4.1 Database Used for Training and Testing

The MNIST dataset is a subset of NIST database [14]. The MNIST dataset is a collection of 70,000 images of handwritten digits. The dataset is divided into 60,000 images for training and 10,000 images for testing [14]. All images have resolution of 28 × 28 and the pixel values are in the range of 0–255 (gray-scale). The background of digit is represented by 0 gray value (black) and a digit is represented by 255 gray value (white) as shown in Fig. 1.

Fig. 1
figure 1

Examples of MNIST data set

The MNIST database is a collection of training and test set image files as well as training and test set label files. The pixel values are organized in row-wise for training and test set image files. So, the training set image file consists of 60,000 rows and 784 columns (28 × 28) and the testing set image file consists of 10,000 rows and 784 columns. In the training and test label files, the labels values are 0–9. So, the training label file consists of 60,000 rows and 10 columns (0–9) and the testing file consists of 10,000 rows and 10 columns.

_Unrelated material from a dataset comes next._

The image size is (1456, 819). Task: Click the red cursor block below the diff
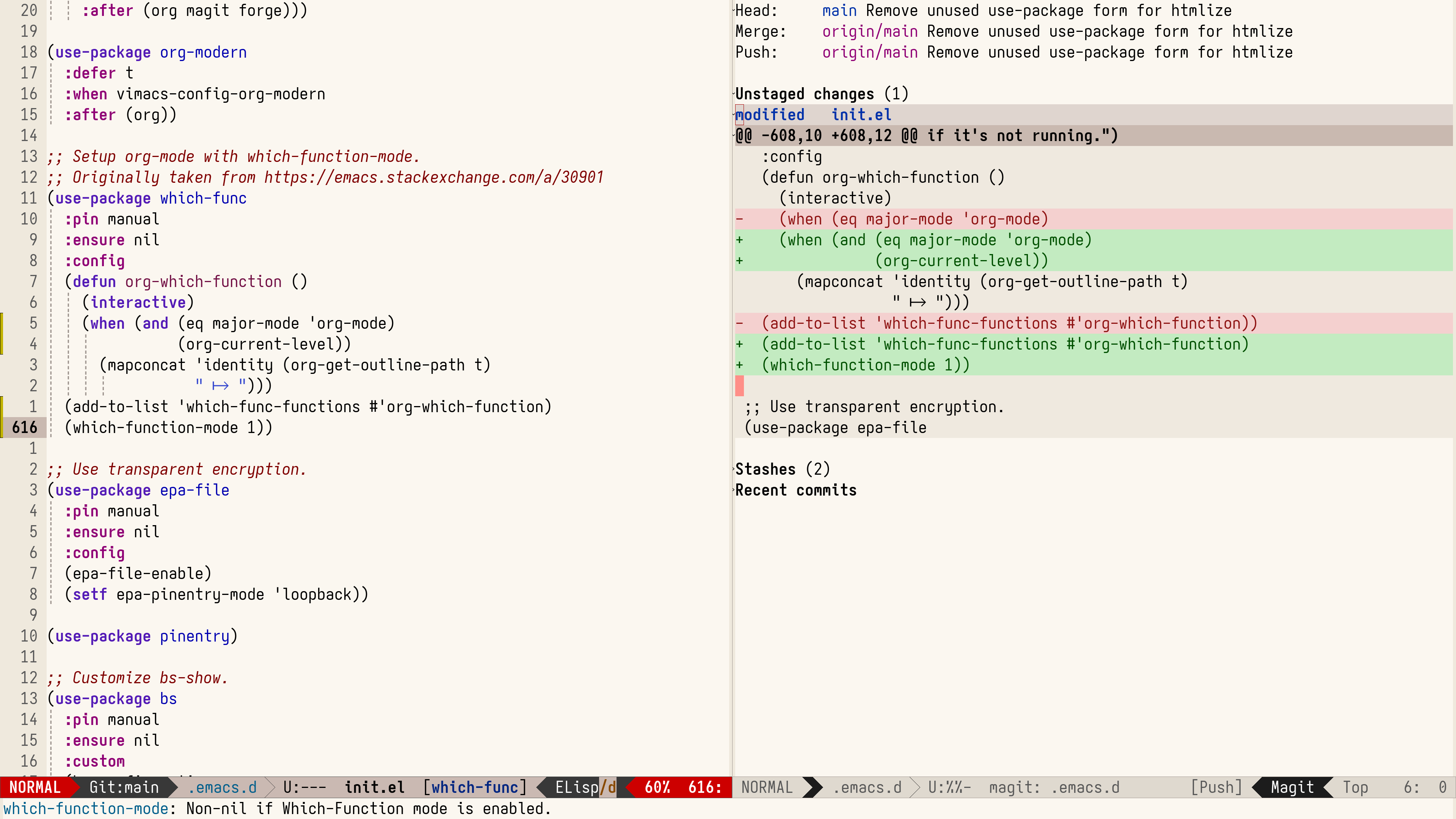(739, 386)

4.2 Design of CNN Architecture for MNIST Dataset

The performance of a CNN for a particular application depends on the parameters used in the network. So, the CNN architecture with convolutional layers is implemented for MNIST digit recognition as shown in Fig. 2.

Fig. 2
figure 2

The proposed CNN architecture

At first, 32 filters of window size 5 × 5 with a ReLU activation function for nonlinearity are used in first convolutional layer. After that, a pooling layer is used to perform a down-sampling operation using a pool size 2 × 2 with stride by 2. As a result, the image volume is reduced. After that, 64 filters with window size 7 × 7 with a ReLU activation function for nonlinearity is used in another convolutional layer. Then, another pooling layer is used to perform a down-sampling operation using a pool size 2 × 2 with stride by 2. After that, a fully connected layer is used with 1024 output nodes. Finally, another fully connected layer with 10 output nodes is used to get network results for ten digits (0–9).

5 Experimented Result

Experiments have been conducted in Intel Xeon 2.2 GHZ processor with 128 GB RAM using python programming. The experimented result of the proposed method is detailed in this section. A comparative study of proposed CNN with other state-of-the art works is shown in Table 1.

Table 1 Accuracy of different CNN architectures

The proposed CNN gives 98.85% accuracy, which is better with respect to others. The accuracy with required training time for different training steps of the proposed CNN and CNN in KERAS are presented in Table 2. The results shows that proposed CNN architecture takes less amount of time for better accuracy with respect to CNN in KERAS as shown in Fig. 3.

Table 2 Performance of proposed CNN and CNN in KERAS
Fig. 3
figure 3

Accuracy versus training time

6 Conclusion

In this paper, an implementation of handwritten digit recognition using CNN is implemented. The proposed CNN architecture is designed with appropriate parameters for good accuracy of the MNIST digit classification. The time required to train the system is also considered. The CNN architecture is designed with 32 filters with window size 5 × 5 for the first convolutional layer and 64 filters with window size 7 × 7 for the second convolutional layer. The experimented results proved that, the proposed CNN architecture is the best in term of accuracy and time for the MNIST data set as compared to others. It is worth mentioning here that more filters can be used for better accuracy at the cost of higher training time. For further improvement of the accuracy, the system needs to do more training, which requires a huge amount of time. The parallelism technique of GPU machines can be used for better accuracy with extensive training in a less amount of training time.